** AIM OF THE EXERCISE **
Range to repeat from the listing below: the line containing "This screenshot has height=1456, width=819." down to the line containing "Task: Open Transactions", both included. Copy it exactly, pictures excluded, and add nothing else.

********************

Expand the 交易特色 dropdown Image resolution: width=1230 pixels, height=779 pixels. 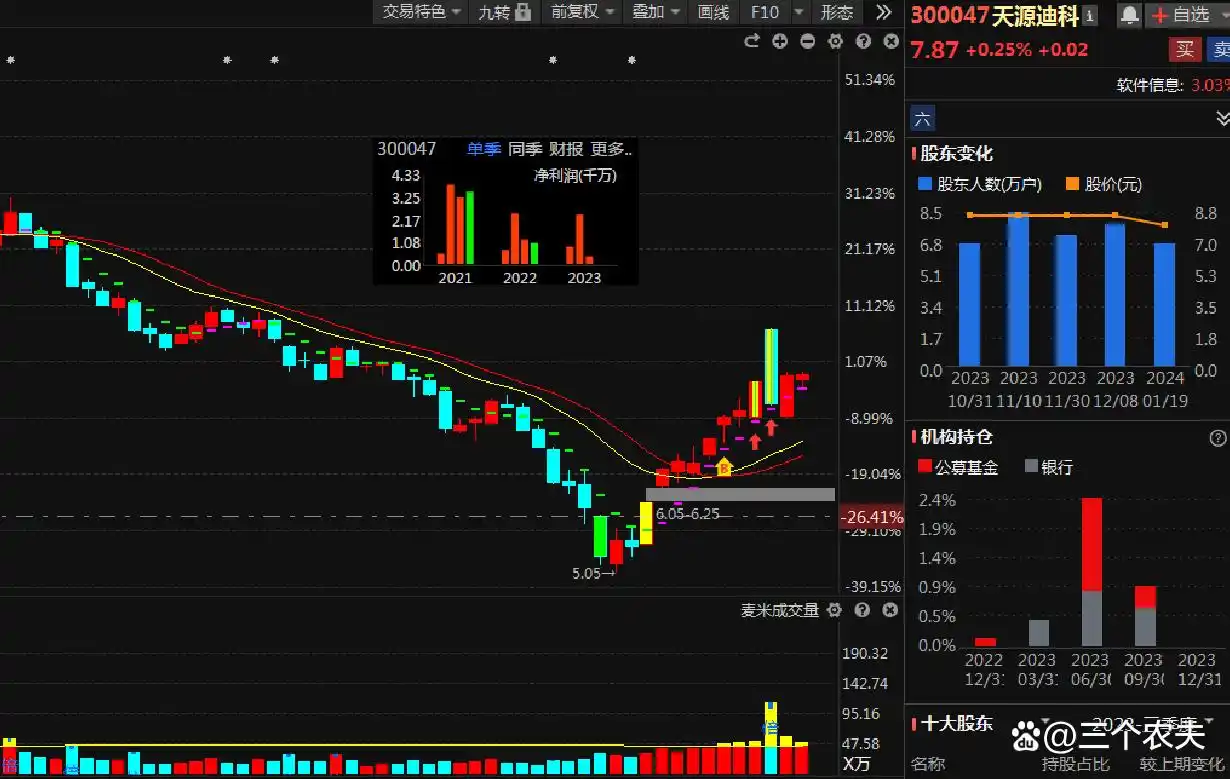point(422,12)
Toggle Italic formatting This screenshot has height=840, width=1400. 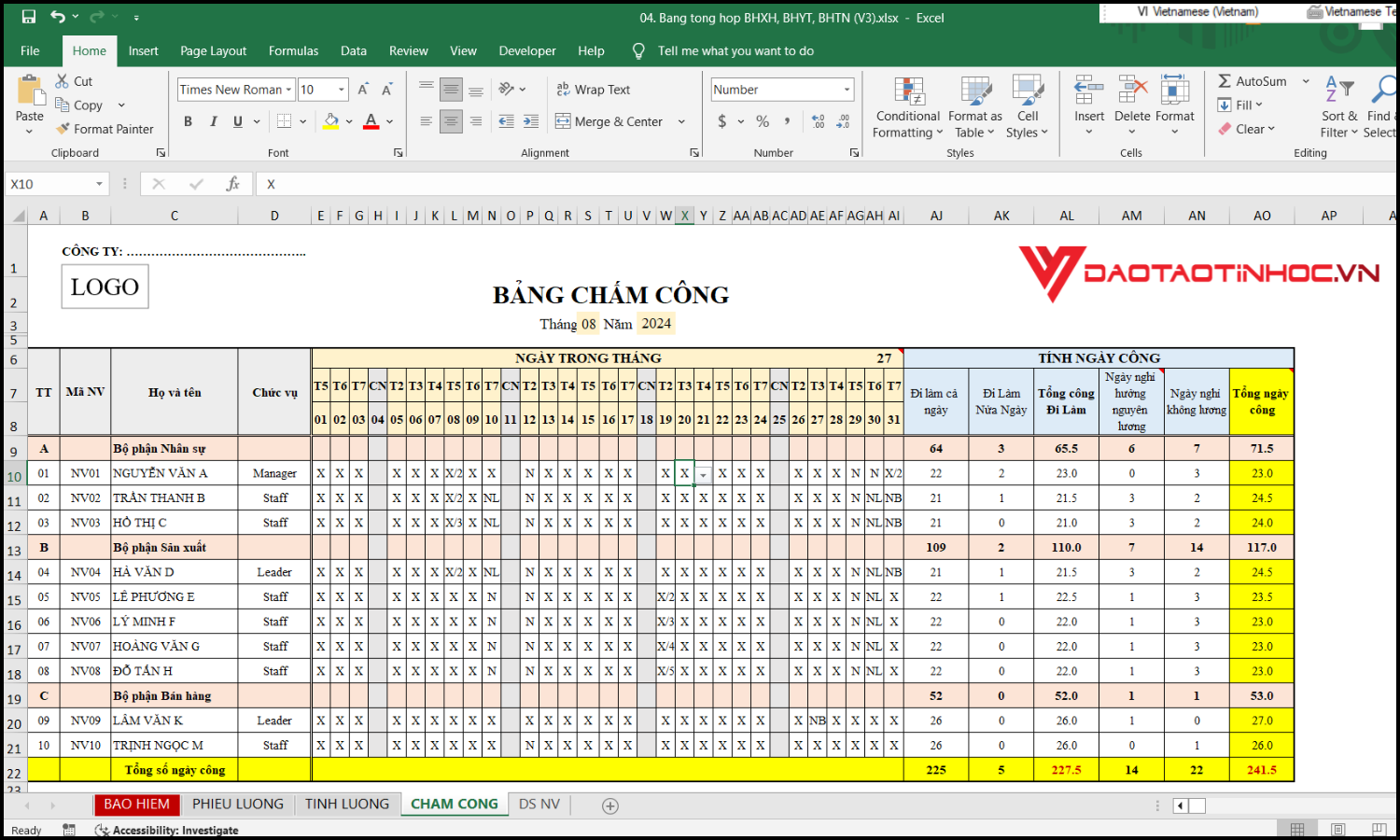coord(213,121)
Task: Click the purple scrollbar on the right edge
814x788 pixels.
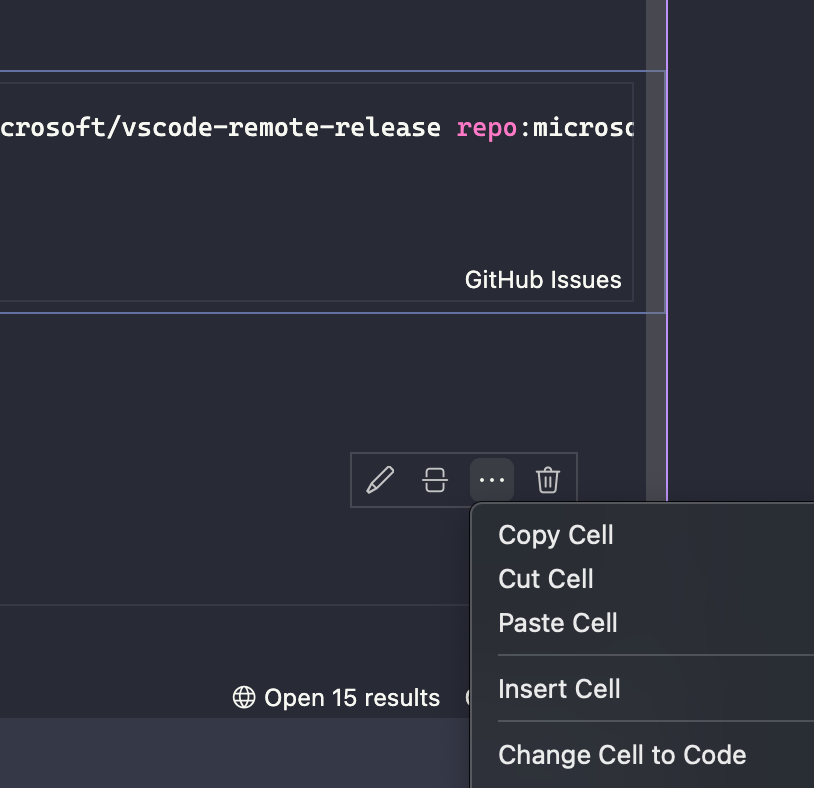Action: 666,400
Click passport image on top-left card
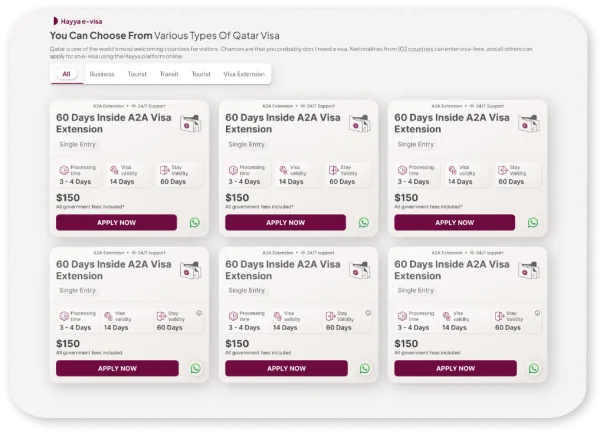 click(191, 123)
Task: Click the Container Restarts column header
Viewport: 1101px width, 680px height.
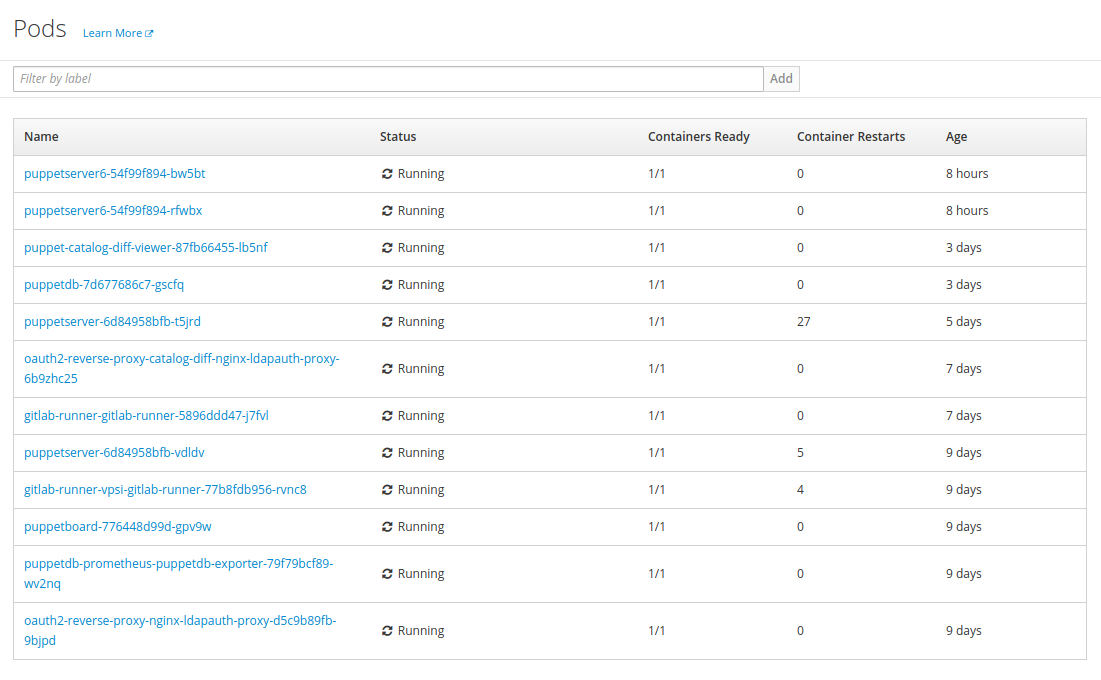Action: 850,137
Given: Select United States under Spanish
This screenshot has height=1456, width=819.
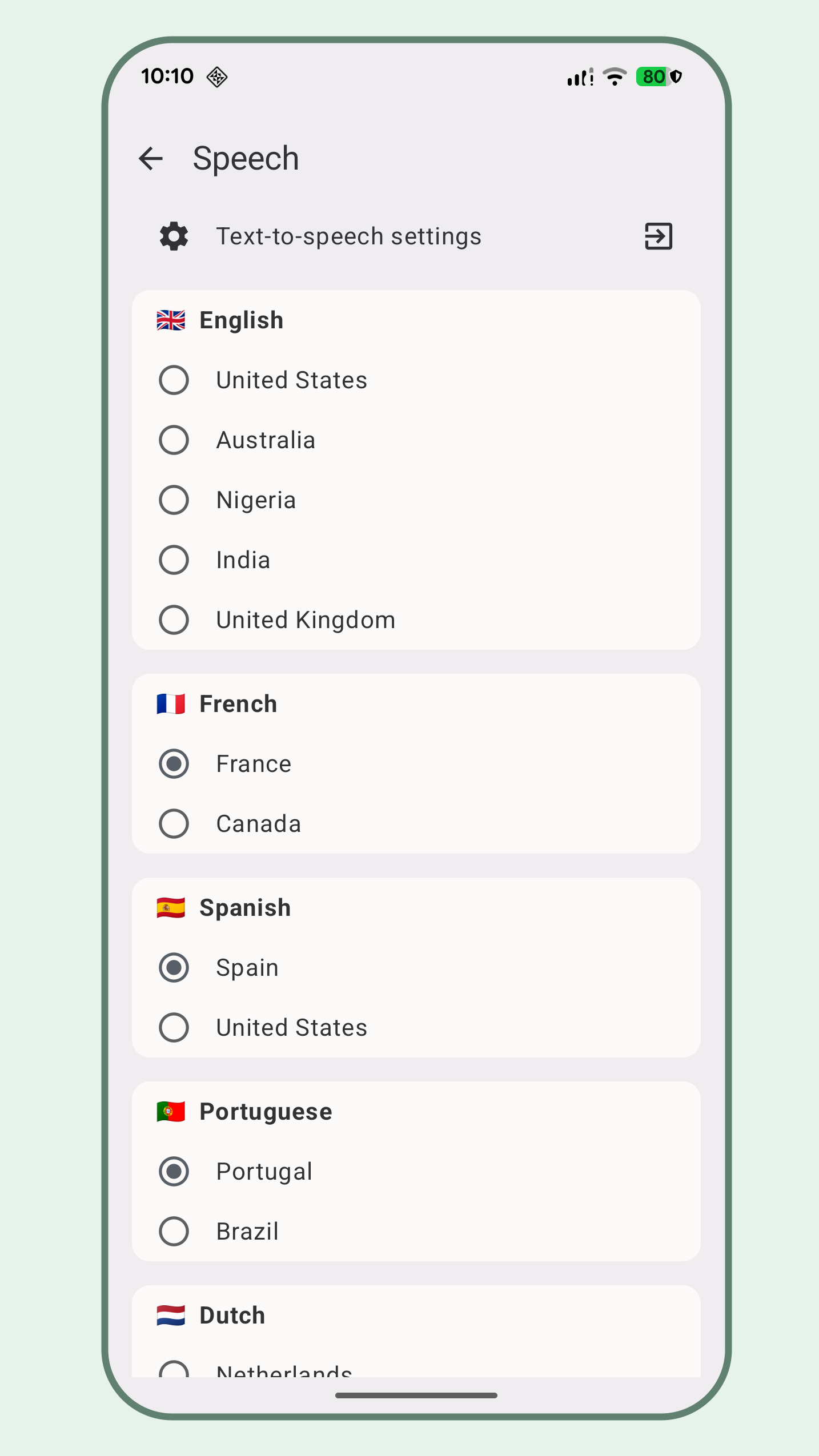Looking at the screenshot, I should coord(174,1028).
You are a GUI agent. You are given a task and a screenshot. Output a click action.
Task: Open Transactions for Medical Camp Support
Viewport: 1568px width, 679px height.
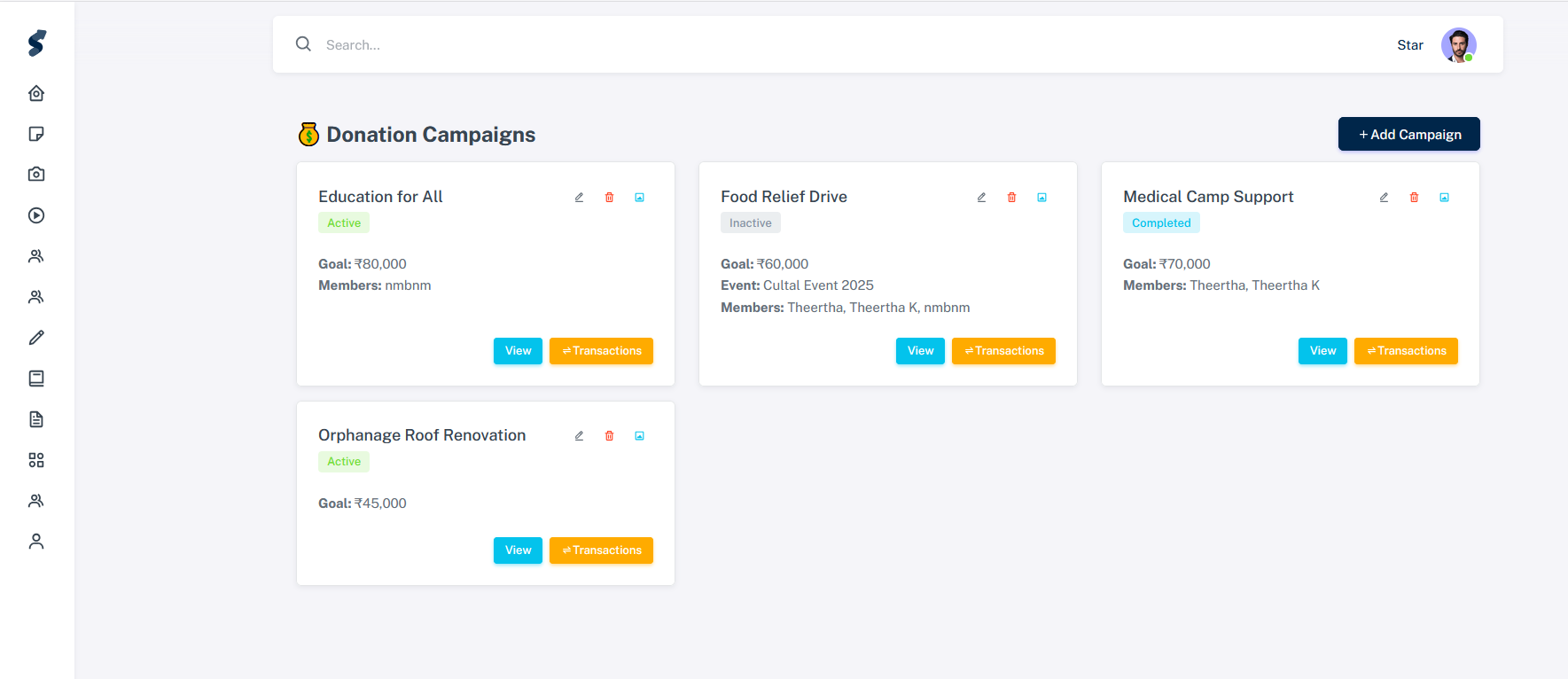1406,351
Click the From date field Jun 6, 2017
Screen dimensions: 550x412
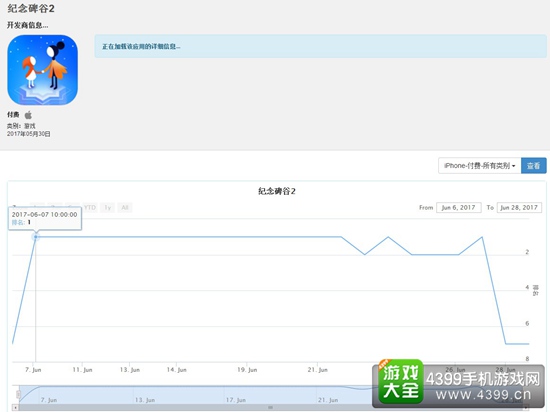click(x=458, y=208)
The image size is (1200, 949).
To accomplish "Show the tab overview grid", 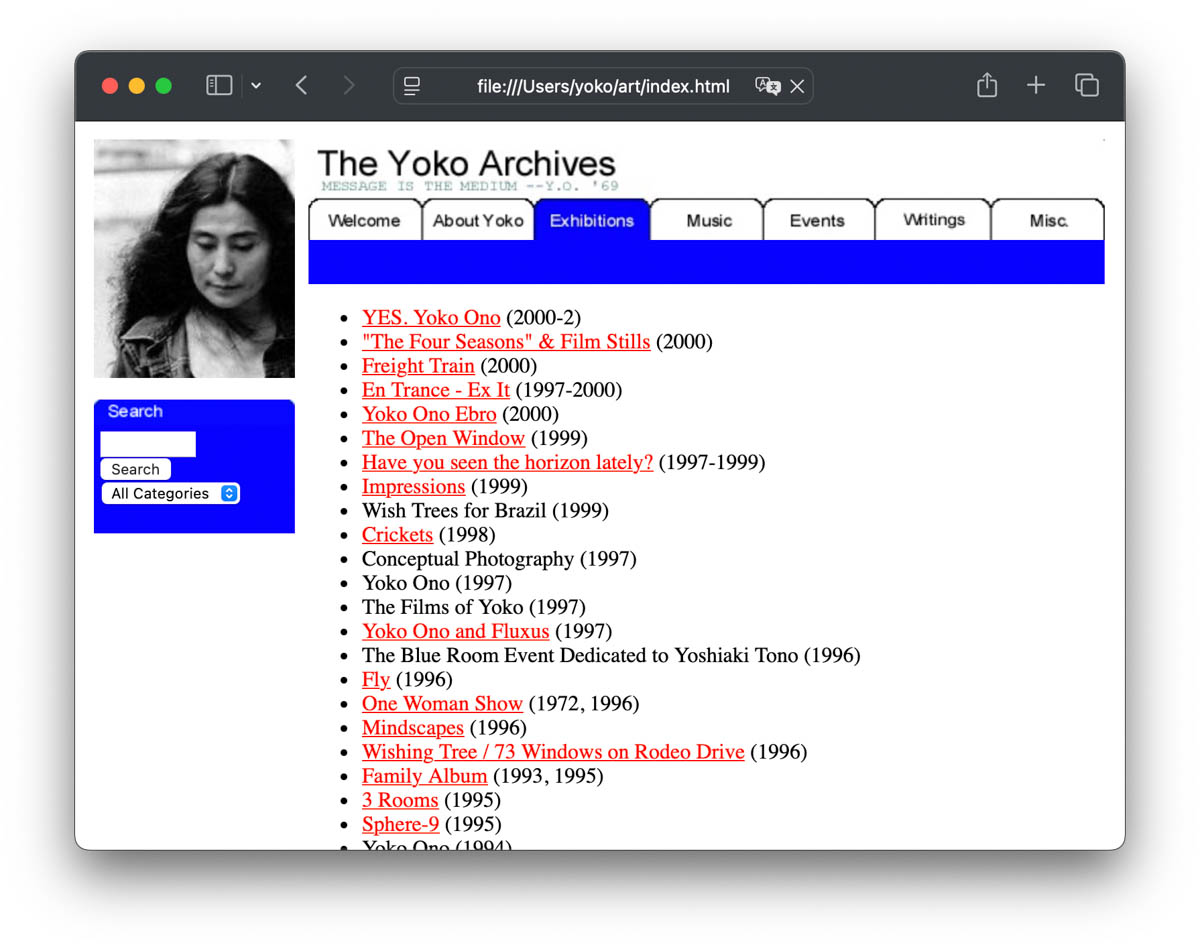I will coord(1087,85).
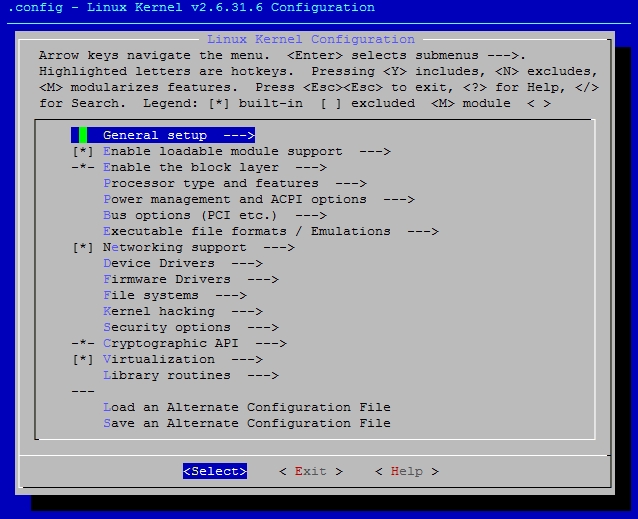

********************

** TASK SOLUTION **
This screenshot has height=1456, width=819.
Looking at the screenshot, I should coord(174,1028).
You are a GUI agent. You are given a task and a screenshot. Output a click action.
Task: Open Transactions for Medical Camp Support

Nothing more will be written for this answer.